Il n’y a pas que la pandémie et les guerres commerciales qui ponctionnent l’économie mondiale d’une partie de son PIB. D’après une étude de McAfee, les coûts cachés de la cybercriminalité, les pertes mondiales dues à la cybercriminalité s’élèvent désormais à plus de 1 000 milliards de dollars, soit une augmentation de plus de 50 % par rapport à 2018, qui évaluait les pertes mondiales à près de 600 milliards de dollars. Le rapport, réalisé en partenariat avec le Centre d’études stratégiques et internationales (CSIS), conclut que la cybercriminalité coûte à l’économie mondiale un peu plus de 1 % du PIB mondial. Soit presque un quart de ce qu’a coûté la pandémie au deuxième trimestre de 2020.

Hormis les coûts apparents de la cybercriminalité, l’étude s’est intéressée aux coûts cachés, qui proviennent des dommages causés aux performances des entreprises.

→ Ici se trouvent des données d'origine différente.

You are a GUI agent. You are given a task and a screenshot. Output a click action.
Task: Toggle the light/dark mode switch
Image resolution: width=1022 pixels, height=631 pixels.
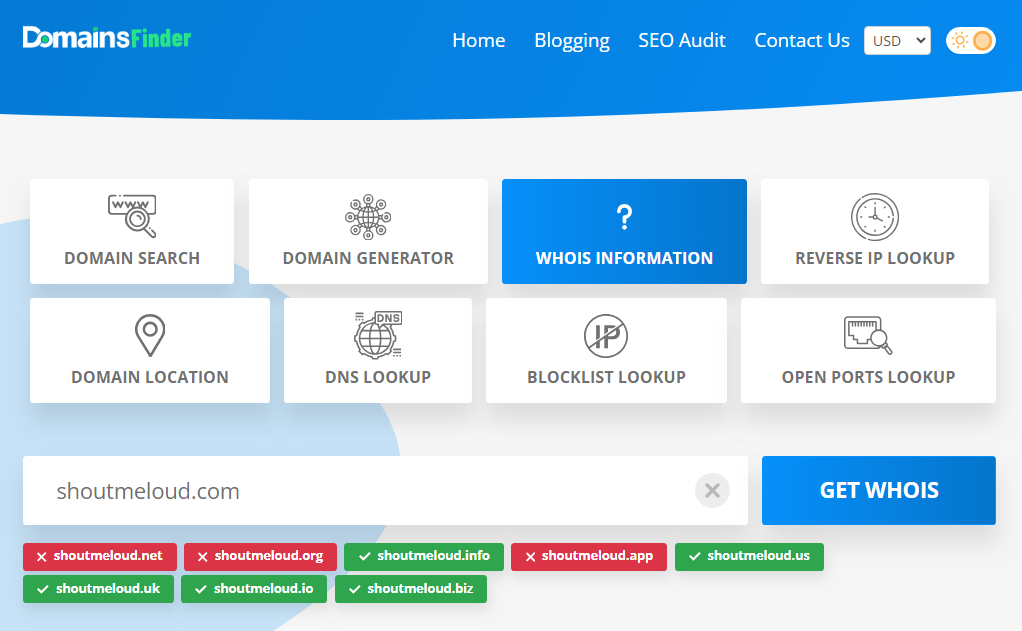[x=971, y=40]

Les répondants sont 92 % à estimer qu’il y a d’autres effets négatifs sur leur activité que les coûts financiers et les heures de travail perdues après un incident cyber. Le rapport a examiné plus en détail les coûts cachés et les dommages à long terme que la cybercriminalité peut avoir sur une organisation.

Le temps d’arrêt du système

Environ deux tiers des organisations interrogées font régulièrement l’expérience des temps d’arrêt. En 2019, le coût moyen de leur plus longue période d’indisponibilité s’élevait à 762 231 dollars. Par ailleurs, 33 % des personnes interrogées ont déclaré qu’un incident de sécurité informatique ayant entraîné un temps d’arrêt du système leur avait coûté entre 100 000 et 500 000 dollars.

Efficacité réduite

En raison des temps d’arrêt du système, les organisations ont perdu, en moyenne, 9 heures de travail par semaine, ce qui a réduit leur efficacité. L’interruption moyenne des opérations a été de 18 heures.

Coûts de remédiation aux incidents

Selon le rapport, il a fallu en moyenne 19 heures à la plupart des organisations pour passer de la découverte d’un incident à sa résolution. De nombreux incidents de sécurité peuvent être gérés en interne, mais les incidents majeurs nécessitent souvent une intervention externe dont les tarifs élevés représentent une part importante du coût d’un incident de grande envergure.

Atteinte à la marque et à la réputation

Le coût de la réhabilitation de l’image, de la collaboration avec des consultants externes pour atténuer l’atteinte à la marque ou de l’embauche de nouveaux employés pour prévenir de futurs incidents entre également en jeu pour calculer le coût de la cybercriminalité. Les personnes interrogées sont 26 % à avoir identifié des dommages à la marque en raison de l’interruption de service causée par une attaque cyber.

À propos de l’étude 

McAfee a chargé Vanson Bourne, spécialiste indépendant des études de marché dans le domaine des technologies, d’entreprendre les recherches sur lesquelles se fonde le présent rapport. L’étude a été réalisée entre avril et juin 2020, en interrogeant 1 500 décideurs informatiques et dirigeants d’entreprise : États-Unis (300), Canada (200), Royaume-Uni (200), France (200), Allemagne (200), Australie (200) et Japon (200). Les personnes interrogées travaillent au sein d’organisations de plus de 1 000 employés et issues de tous les secteurs, à l’exception de la construction et de l’immobilier. Dans le secteur public, seuls les décideurs informatiques ont été interrogés.